Tesco, also a Fizzback customer, uses the system to listen to its customers through six different channels simultaneously. Many clients have set up ‘voice of the customer’ teams to follow up on issues highlighted through the feedback system.
A key benefit is that Fizzback gives users the intelligence they need to turn potential detractors of an organisation into not only satisfied customers but potential advocates for the business. It incorporates an innovative ‘Red Alert’ system which flags up customers who are so unhappy that they are likely to withdraw their business.
Keve says: “If clients respond effectively to these Red Alerts they can prevent 70% of them leaving.” He adds that clients have reported a 25 to 36 point increase in customer advocacy in less than a year as a direct result of acting on real-time customer feedback.
Keve says customers are far more likely to respond positively to requests for customer feedback at what he calls ‘the point of experience’ – or when they have just completed a transaction. Timing matters, as feedback is then immediately analysed automatically using a unique artificial intelligence engine developed by Fizzback.
Real-time feedback techniques deployed by Fizzback achieve a high customer response rate of 46% compared to average industry response rates of 5%. “It’s about gearing the system to when a customer is willing to provide feedback not when it suits an organisation,” Keve says.

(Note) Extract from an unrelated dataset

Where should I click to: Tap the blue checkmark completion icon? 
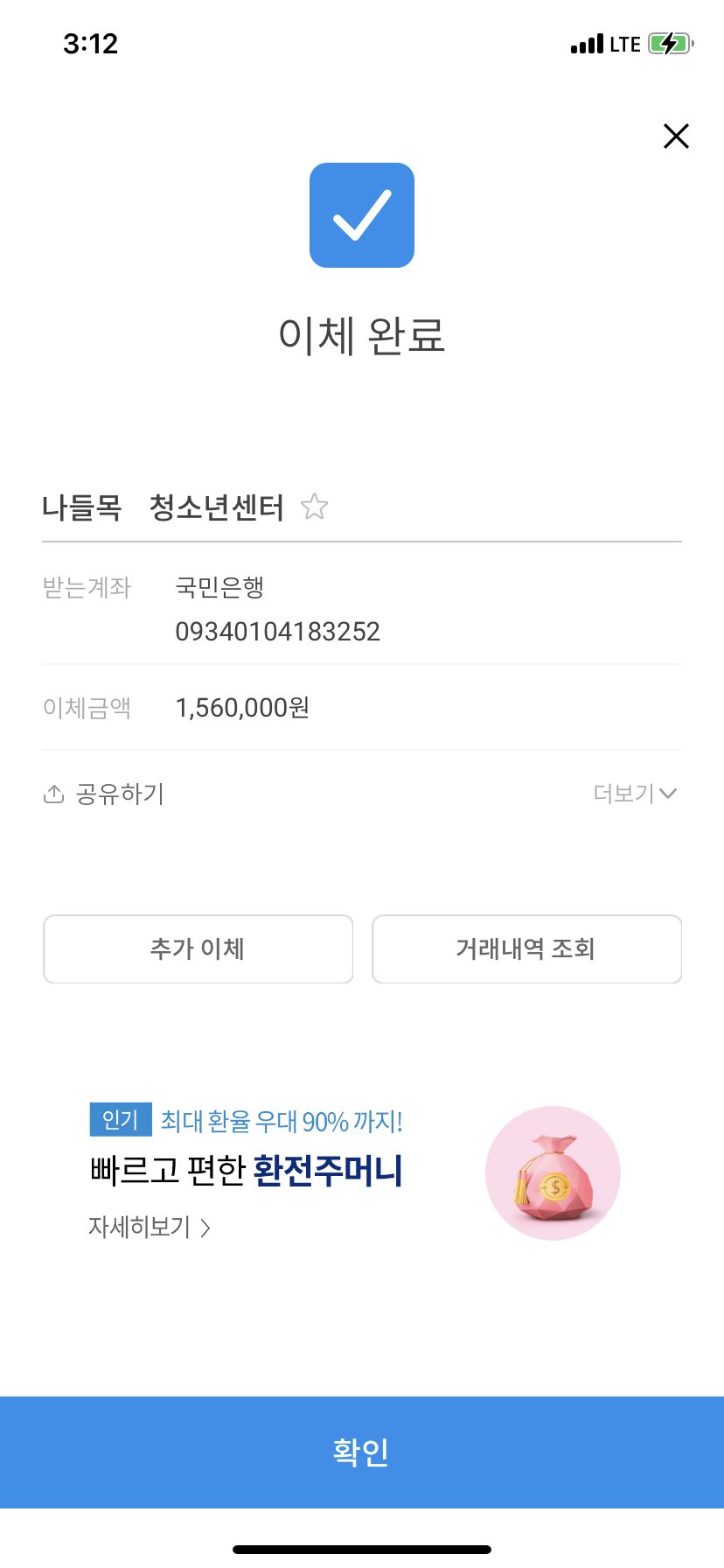coord(362,215)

The system can pinpoint common problems such as service outages, delivery delays or product faults, enabling users to focus efforts effectively, with the added bonus of delivering efficiency savings and performance improvements as a result.

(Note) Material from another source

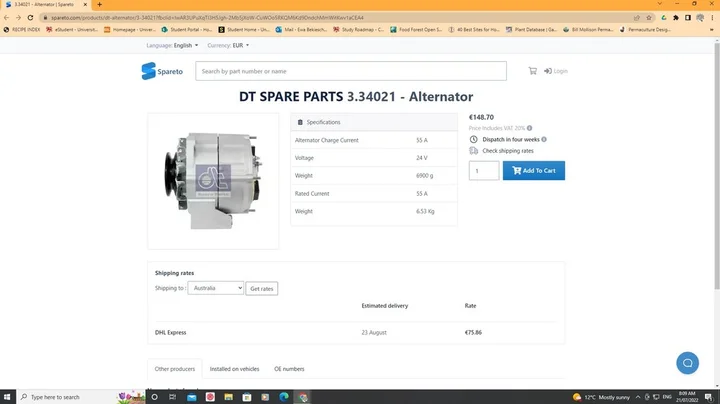The height and width of the screenshot is (404, 720).
Task: Open the chat support bubble
Action: pos(686,362)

“T-Mobile raised its First Call Resolution rate by 10 percentage points by using Fizzback and another client reduced their employee turnover rate from 26% to 21%. Phones4U saw a 61% drop in complaints as a result of them addressing issues raised by feedback.” Keve says.

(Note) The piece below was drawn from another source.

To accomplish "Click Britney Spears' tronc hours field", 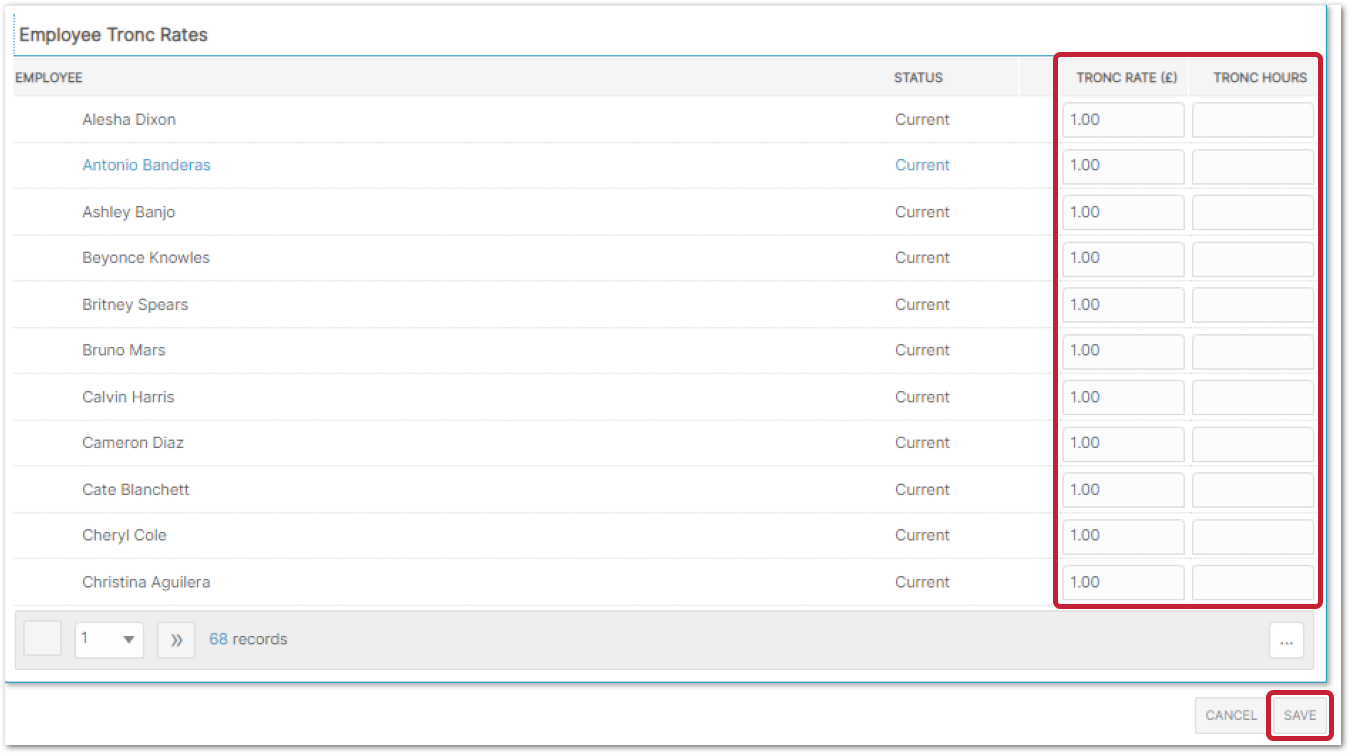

A customer’s view of an organisation is usually only as good as their last customer experience, making it imperative that agents deliver consistently good service. Keve says Fizzback assists organisations by driving employee accountability for every interaction with customers and, critically, it delivers intelligence that is actionable.
Many organisations handle customer feedback in-house but Keve says this can result in ‘filtering of information’ which risks some issues being hidden or ‘skirted over.’ An independent solution makes it easier to identify underperforming agents, he says.
“We have the ability to feedback hundreds of comments on individual agents and this is commonly used to drive compensation of agents and to inform coaching and mentoring of staff. It helps to point out the root causes of issues…our job is like peeling an onion, we peel back all the layers to expose the essential concerns of customers,” Keve says.
Often the intelligence gathered can be used to inform strategic changes, an example of this being done successfully is T-Mobile which previously rewarded agents on the basis of whether or not a customer called back within a week. T2 used feedback data to restructure its reward and recognition system with the new focus on whether an agent resolved a customer’s issues successfully.